- Extracted text -
>>>
In order to construct the composite counter-stories that reflect CRT as method and stay true to the tenets of CRT, we followed established processes (Cook, Citation2013; Cook & Dixson, Citation2013; Solorzano & Yosso, Citation2016). Composite counter-stories use narrative as a tool to emphasize the voices of those at the margins of society. We employ composite counter-storytelling as a “critical race methodological tool” to illuminate the ways race and racism “affect the lives of racial minorities in education” (Cook, Citation2013, p. 182).

In order to not “homogenize” the composite counter-stories or misrepresent the complexities of individual participants’ experiences, we engaged in close reading of the interview transcripts. This included identifying themes across the individual transcripts regarding participants’ experiences of race and racism in their professional roles and at the university. The major themes from the data were cross-checked by the research team. In accordance with CCS development processes, these themes were analysed based on their correspondence to the tenets of CRT and provided the foundation for the composite CCS. Additionally, we developed individual counter-stories for participants before developing “composite characters” (Cook, Citation2013). This supported staying “close” to the data, grounding our CCS in the data, and “creating a three-dimensional image of the participants” (p. 188).

Developing the composite counter-narratives from the individual counter-stories involved ensuring that “the link between the original data and the final story” (Willis, Citation2019, p. 474) is clear and involved a rigorous method. Based on the described methods for developing CCS, we followed these steps (see Cook, Citation2013; Cook & Dixson, Citation2013; Willis, Citation2019):

  1. Each composite narrative is based on transcripts from interviews, 2-3 transcripts are condensed into each composite narrative.

  2. Direct quotations come from these interview transcripts.

  3. Each individual interview and transcription were coded first for themes and the “story” of each individual was created before developing composites.

  4. Identifying personal details have been changed to further preserve anonymity.

  5. Common themes and intersecting stories across the transcripts were used to create the foundation for each composite narrative.
<<<
- Entries shown -
>>>
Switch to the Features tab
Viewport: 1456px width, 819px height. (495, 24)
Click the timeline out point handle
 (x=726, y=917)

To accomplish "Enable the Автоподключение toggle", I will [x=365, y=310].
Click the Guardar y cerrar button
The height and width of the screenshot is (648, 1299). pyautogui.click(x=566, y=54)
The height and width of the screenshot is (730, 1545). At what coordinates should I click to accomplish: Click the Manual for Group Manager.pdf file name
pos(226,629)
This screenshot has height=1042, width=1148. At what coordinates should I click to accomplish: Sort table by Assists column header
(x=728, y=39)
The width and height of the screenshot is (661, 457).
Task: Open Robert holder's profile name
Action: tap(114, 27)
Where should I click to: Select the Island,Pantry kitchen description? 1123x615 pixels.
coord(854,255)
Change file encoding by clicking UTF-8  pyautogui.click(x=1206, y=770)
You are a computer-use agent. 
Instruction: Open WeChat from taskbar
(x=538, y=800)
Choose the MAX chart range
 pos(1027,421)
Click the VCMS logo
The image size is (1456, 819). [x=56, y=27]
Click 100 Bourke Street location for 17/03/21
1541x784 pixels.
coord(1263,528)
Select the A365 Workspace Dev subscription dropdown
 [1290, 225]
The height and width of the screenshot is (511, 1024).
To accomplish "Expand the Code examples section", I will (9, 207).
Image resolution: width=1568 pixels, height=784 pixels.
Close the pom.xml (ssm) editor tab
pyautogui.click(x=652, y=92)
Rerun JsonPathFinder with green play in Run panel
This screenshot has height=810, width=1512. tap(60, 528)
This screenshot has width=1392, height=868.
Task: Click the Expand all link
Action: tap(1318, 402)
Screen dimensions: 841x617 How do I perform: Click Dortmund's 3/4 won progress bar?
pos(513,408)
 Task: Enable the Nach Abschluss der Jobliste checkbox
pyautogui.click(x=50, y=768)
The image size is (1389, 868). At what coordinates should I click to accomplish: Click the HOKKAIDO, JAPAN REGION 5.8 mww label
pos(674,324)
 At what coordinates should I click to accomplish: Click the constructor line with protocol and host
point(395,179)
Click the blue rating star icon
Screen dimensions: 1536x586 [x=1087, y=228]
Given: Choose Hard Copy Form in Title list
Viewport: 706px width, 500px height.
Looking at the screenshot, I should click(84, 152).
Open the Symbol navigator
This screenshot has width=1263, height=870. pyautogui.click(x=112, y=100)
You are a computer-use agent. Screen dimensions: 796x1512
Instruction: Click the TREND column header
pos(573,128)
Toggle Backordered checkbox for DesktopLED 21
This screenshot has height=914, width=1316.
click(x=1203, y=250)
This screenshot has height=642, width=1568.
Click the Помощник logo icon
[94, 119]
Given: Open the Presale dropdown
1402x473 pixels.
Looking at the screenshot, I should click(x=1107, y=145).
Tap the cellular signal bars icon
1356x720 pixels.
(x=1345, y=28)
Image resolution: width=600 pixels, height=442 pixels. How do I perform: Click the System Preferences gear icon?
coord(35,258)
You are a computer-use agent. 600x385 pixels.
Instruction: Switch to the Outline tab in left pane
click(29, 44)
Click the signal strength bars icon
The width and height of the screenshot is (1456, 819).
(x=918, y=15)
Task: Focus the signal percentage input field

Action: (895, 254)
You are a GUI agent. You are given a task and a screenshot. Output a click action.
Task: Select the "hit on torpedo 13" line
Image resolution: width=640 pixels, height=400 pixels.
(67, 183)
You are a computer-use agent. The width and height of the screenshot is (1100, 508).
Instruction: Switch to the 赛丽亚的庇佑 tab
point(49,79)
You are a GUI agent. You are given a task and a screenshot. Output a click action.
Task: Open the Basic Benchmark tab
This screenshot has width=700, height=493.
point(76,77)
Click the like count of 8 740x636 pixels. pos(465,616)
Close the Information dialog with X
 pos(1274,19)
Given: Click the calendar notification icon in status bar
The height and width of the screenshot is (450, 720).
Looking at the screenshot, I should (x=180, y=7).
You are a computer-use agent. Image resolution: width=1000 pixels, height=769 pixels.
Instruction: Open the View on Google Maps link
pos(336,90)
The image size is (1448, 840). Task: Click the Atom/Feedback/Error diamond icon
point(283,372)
<<<
- What the task asks -
Answer these from the passage on composite counter-stories:
1. Whose voices does the passage say composite counter-stories use narrative to emphasize?
2. Who cross-checked the major themes from the data?
3. How many transcripts are condensed into each composite narrative?

- Reply to the exercise -
1. The voices of those at the margins of society.
2. The research team.
3. Two to three.